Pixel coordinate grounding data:
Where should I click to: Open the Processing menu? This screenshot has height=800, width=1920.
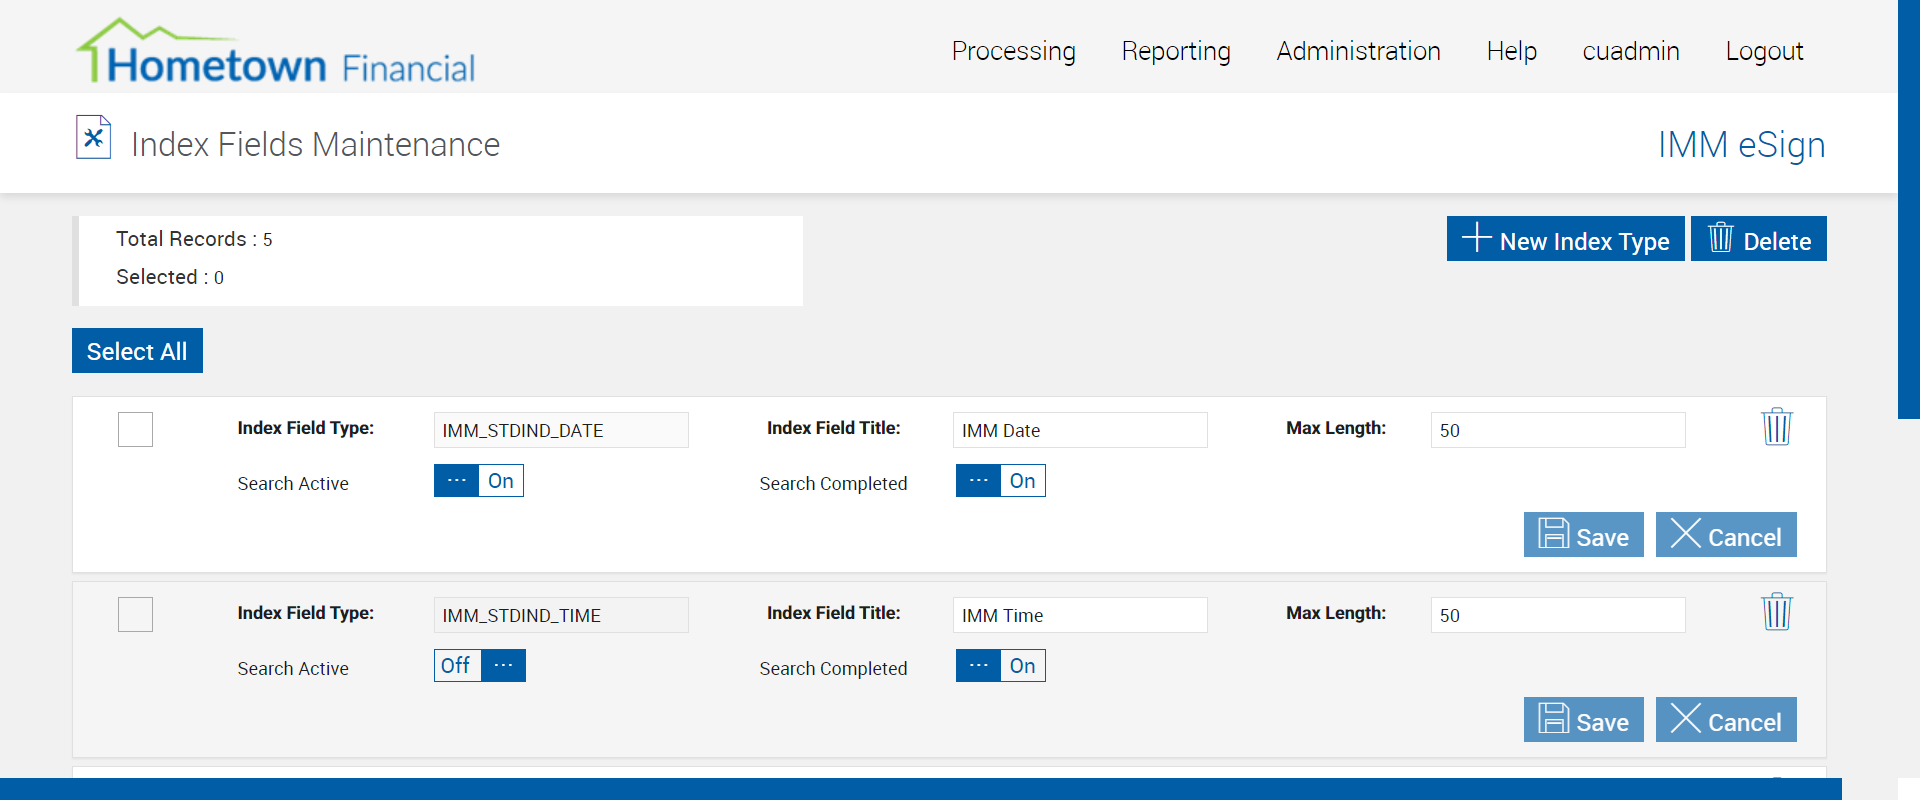(x=1013, y=51)
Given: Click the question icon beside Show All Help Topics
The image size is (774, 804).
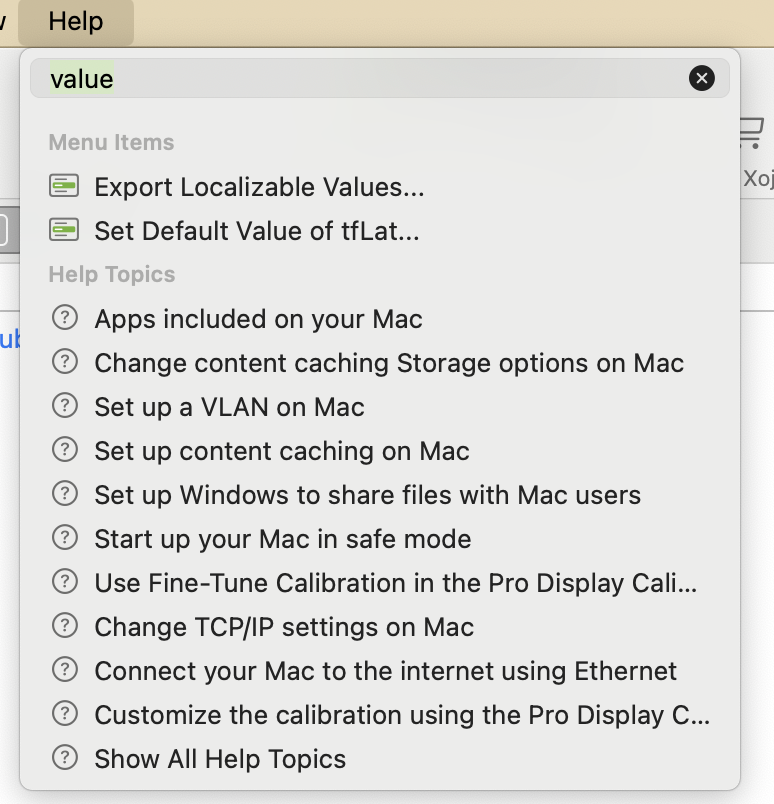Looking at the screenshot, I should pos(65,758).
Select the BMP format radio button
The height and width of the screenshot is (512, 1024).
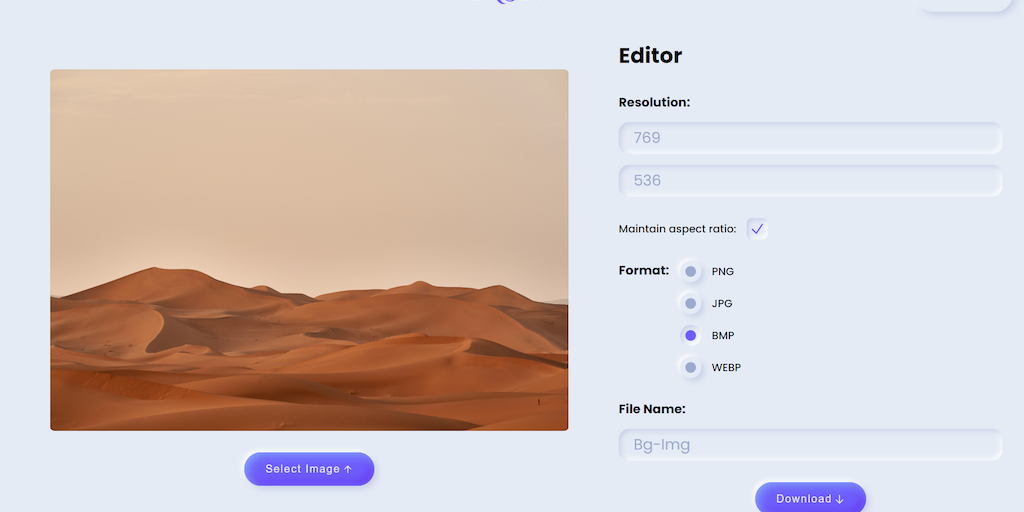pos(690,335)
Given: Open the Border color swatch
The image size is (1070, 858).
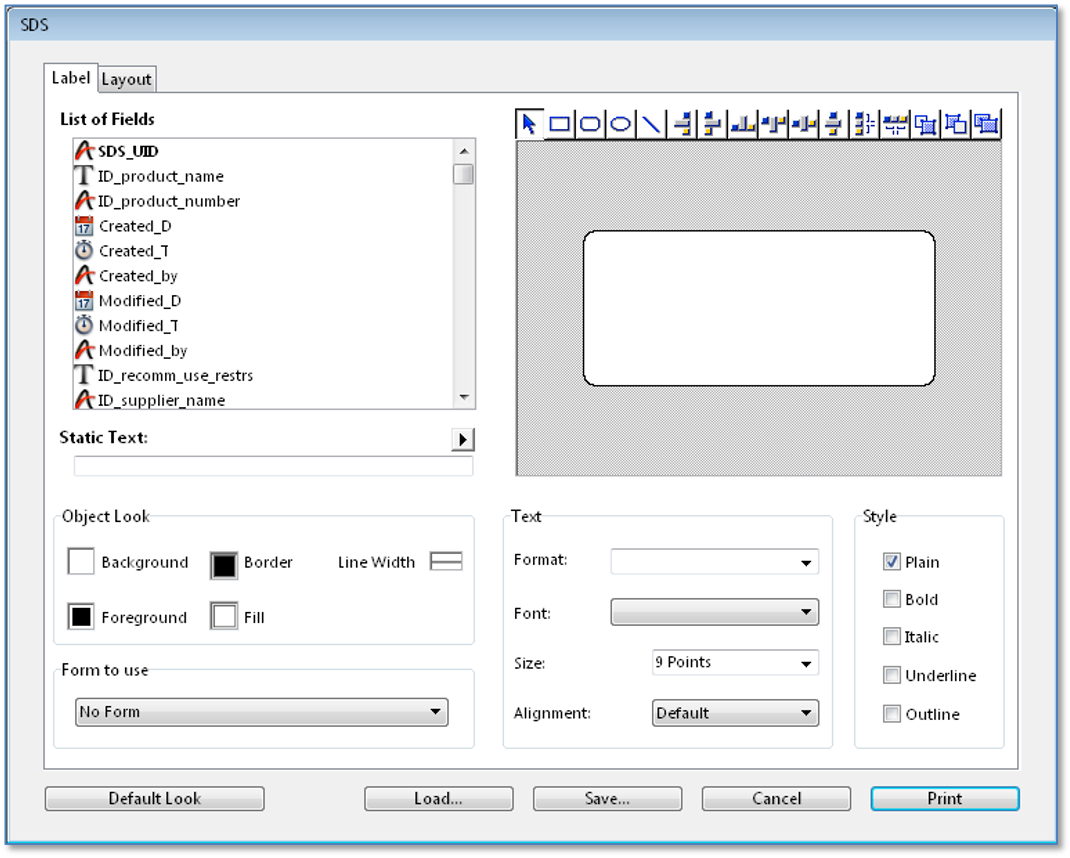Looking at the screenshot, I should click(x=224, y=565).
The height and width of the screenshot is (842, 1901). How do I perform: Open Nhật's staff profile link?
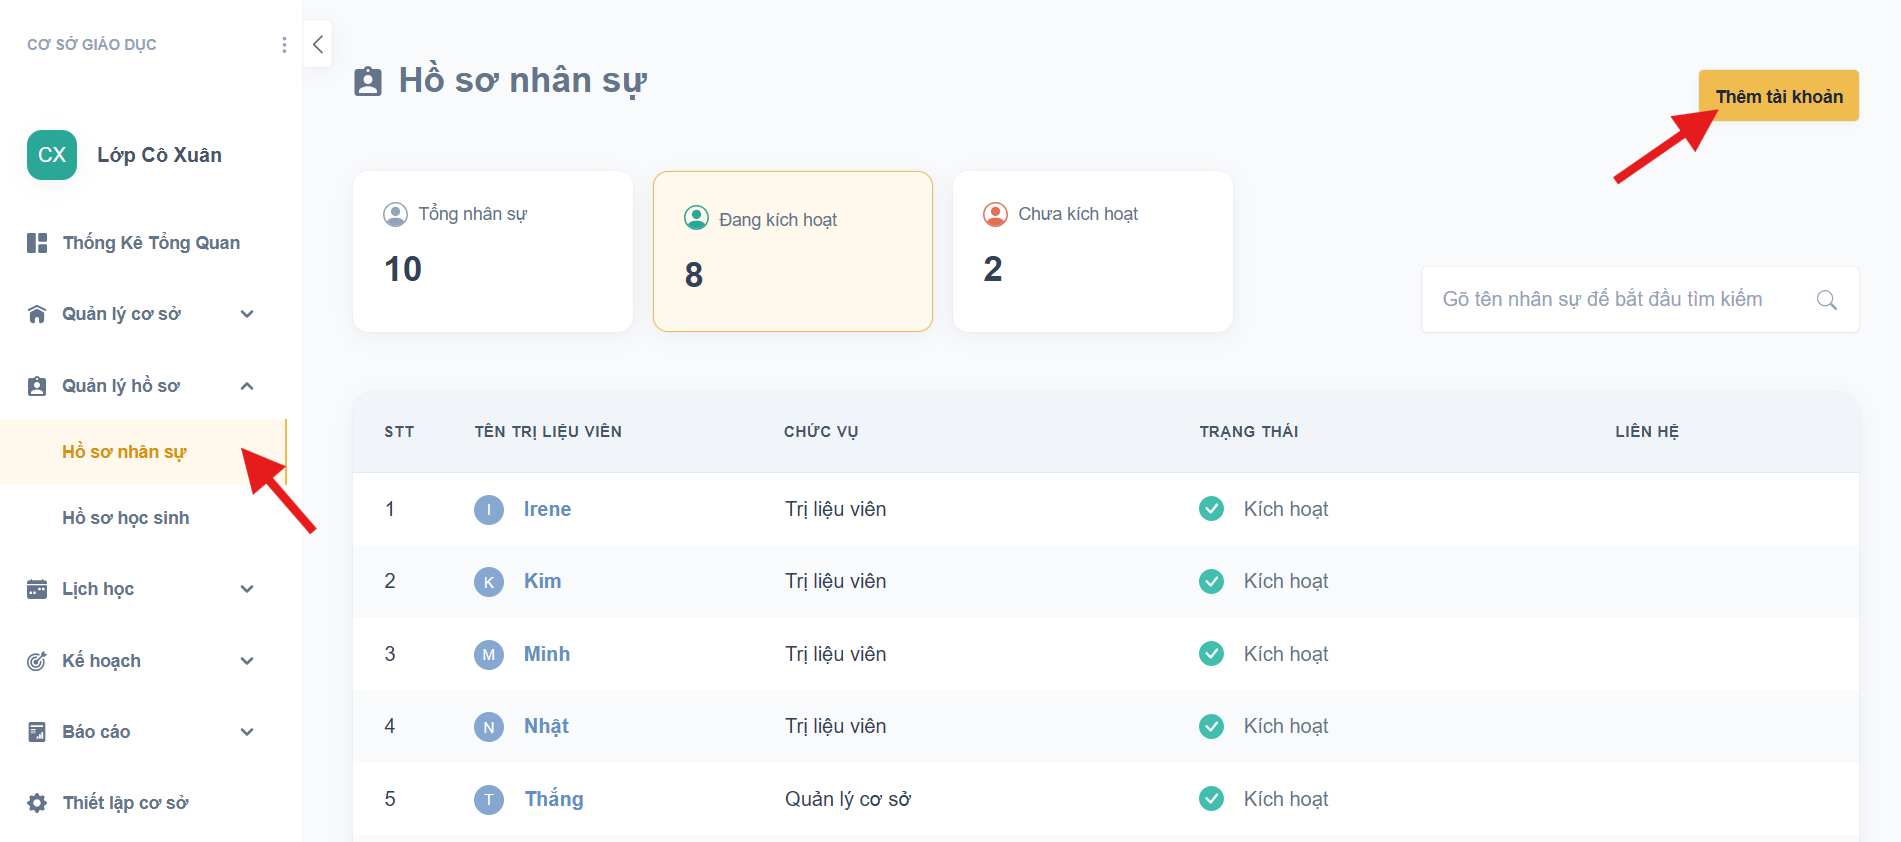546,726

Problem to solve: Retype the data above verbatim, minus images.

Answer box:
Where should I click to: Open the Processing menu? This screenshot has height=800, width=1920.
(x=1013, y=51)
Given: Click the question icon beside Show All Help Topics
The image size is (774, 804).
Looking at the screenshot, I should pos(65,758).
Select the BMP format radio button
The height and width of the screenshot is (512, 1024).
pos(690,335)
Given: Open the Border color swatch
The image size is (1070, 858).
Looking at the screenshot, I should click(x=224, y=565).
The height and width of the screenshot is (842, 1901). How do I perform: Open Nhật's staff profile link?
546,726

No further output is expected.